Er, der geradeheraus zu sagen pflegt, was er fühlt und denkt, rieb sich an der Scheinheiligkeit eines Gewerbes, in dem man zu pokern, zu bluffen hat. "Um in der Pariser Modeszene Erfolg zu haben, musst du nicht unbedingt der Tollste, der Beste sein", sagt Seiden Schwan. "Aber du musst zumindest so tun als ob."

Kein Platz fürs

Künstlerische

Hart kam Seiden Schwan zudem an, dass er nicht so kreativ zu Werke gehen durfte, wie er gedacht hatte. Als Fotokünstler hatte er in Paris begonnen. Für Magazine wie Dazed & Confused oder Self Service hatte er mit der Kamera experimentiert, die Grenzen konventioneller Modefotografie freudig überschritten. Wenn kommerziell ausgerichtete Magazine wie etwa Elle auf ihn aufmerksam geworden waren, dann deshalb, "weil sie das Künstlerische cool fanden", wie Seiden Schwan erzählt.

Um der mit dem Künstlerleben einhergehenden Armut zu entkommen, hatte er 2007 beschlossen, die Seiten zu wechseln, bei kommerziellen Modezeitschriften anzuheuern. So beeindruckt sich diese freilich von seinen Sonderwegen gezeigt hatten – was sie von ihm wollten, war Mainstream: schöne Frauen, viel Licht, viel Farbe. Klare Vorgaben bekam der Fotograf fortan. Wo sich eine Spielwiese aufgetan hatte, war nur noch ein schmaler, klar markierter Weg.

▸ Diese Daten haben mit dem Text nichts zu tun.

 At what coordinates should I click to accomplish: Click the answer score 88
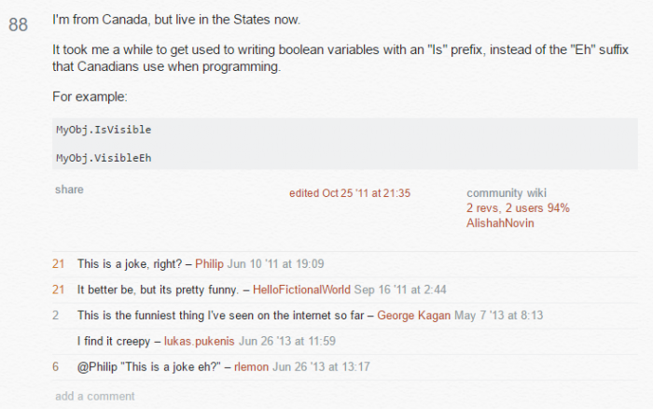[x=18, y=24]
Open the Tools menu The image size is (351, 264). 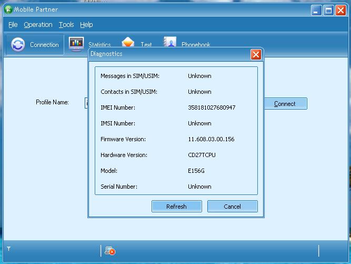click(66, 25)
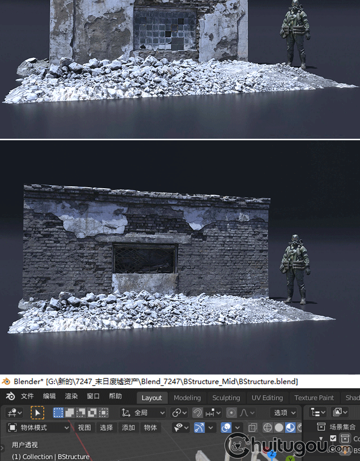360x461 pixels.
Task: Open the 全局 transform orientation dropdown
Action: 143,412
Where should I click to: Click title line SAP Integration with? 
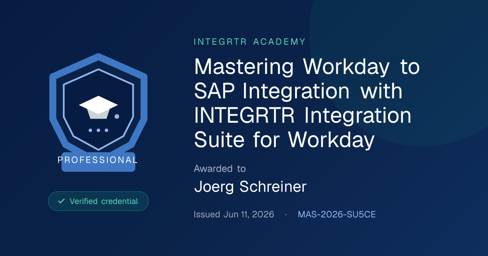(298, 91)
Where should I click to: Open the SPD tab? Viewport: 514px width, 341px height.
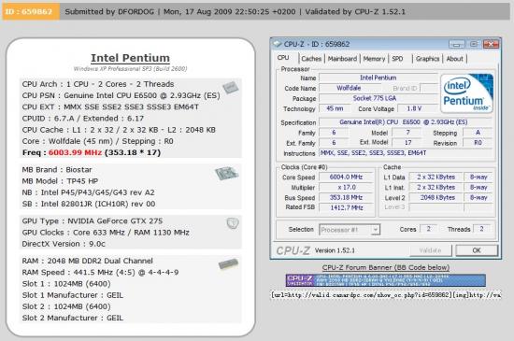pos(397,59)
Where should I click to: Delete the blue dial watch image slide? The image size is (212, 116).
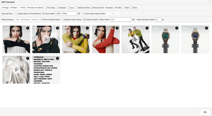[207, 28]
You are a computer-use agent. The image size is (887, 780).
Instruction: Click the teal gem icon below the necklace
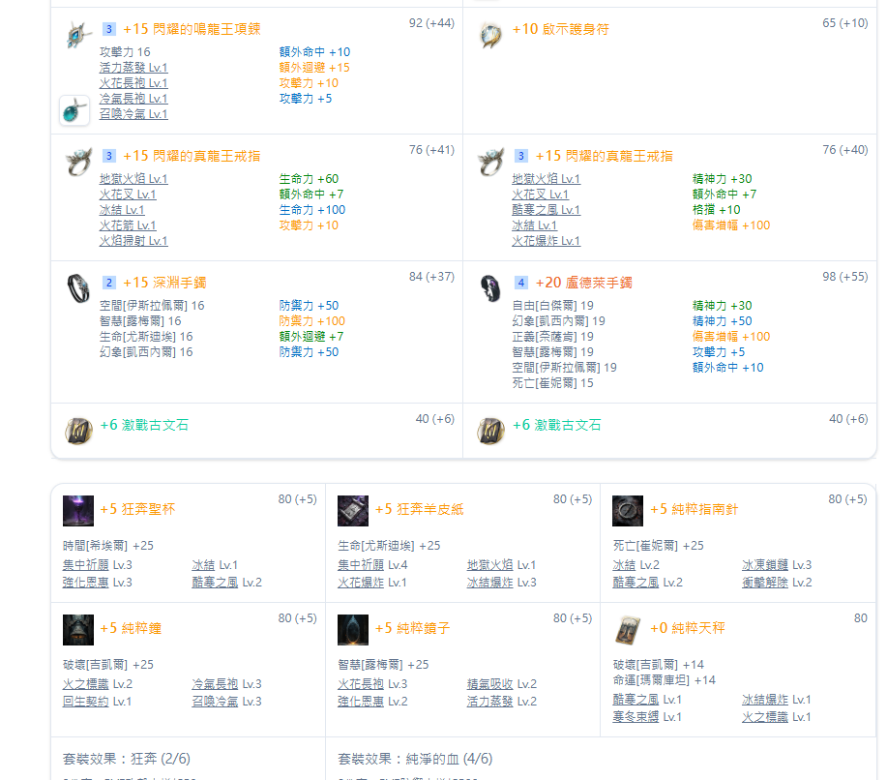pos(74,111)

Irgendwann wollte Seiden Schwan nicht mehr. Sein Berufsleben war an einem toten Punkt angelangt. Weiterzumachen wie bisher, schien ihm charakterliche Verbiegung. Zurück zu den Experimentierkünstlern und ihren Magazinen, das ging nicht mehr. Sie hatten die Hinwendung zu Mainstream und Kommerz als Verrat empfunden, ließen Seiden Schwan das spüren. Es folgten ein Sabbatjahr und der Entschluss, sich an einem Mittelweg zu versuchen.

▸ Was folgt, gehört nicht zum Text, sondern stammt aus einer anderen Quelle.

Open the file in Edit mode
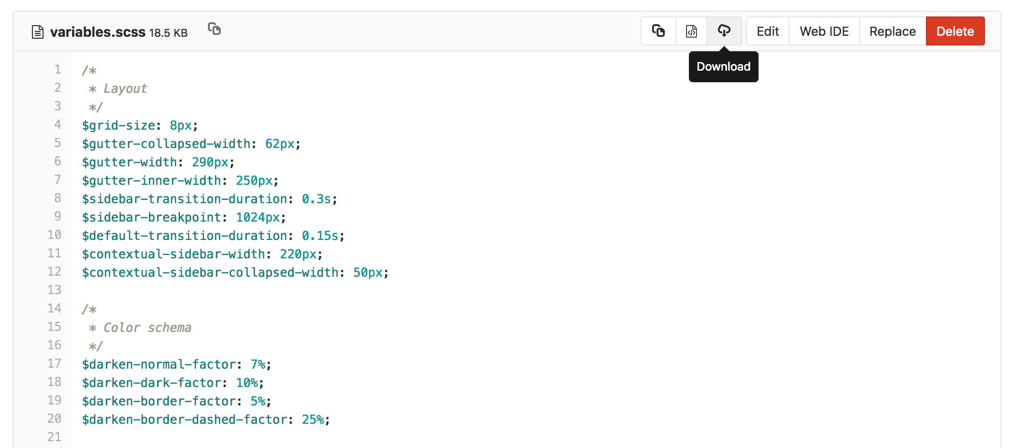1014x448 pixels. (767, 31)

Für Modehäuser will er seitdem fotografieren, die ihm kreativen Spielraum lassen. La Prestic Ouiston gehört offenbar dazu. Seiden Schwan kehrt zu Stativ und Laptop zurück. Die Stylistin Castelbou klickt sich dort gerade durch die letzte Bilderserie. "Pas mal", sagt sie, nicht schlecht. Aus ihrem Munde klingt das wie höchstes Lob.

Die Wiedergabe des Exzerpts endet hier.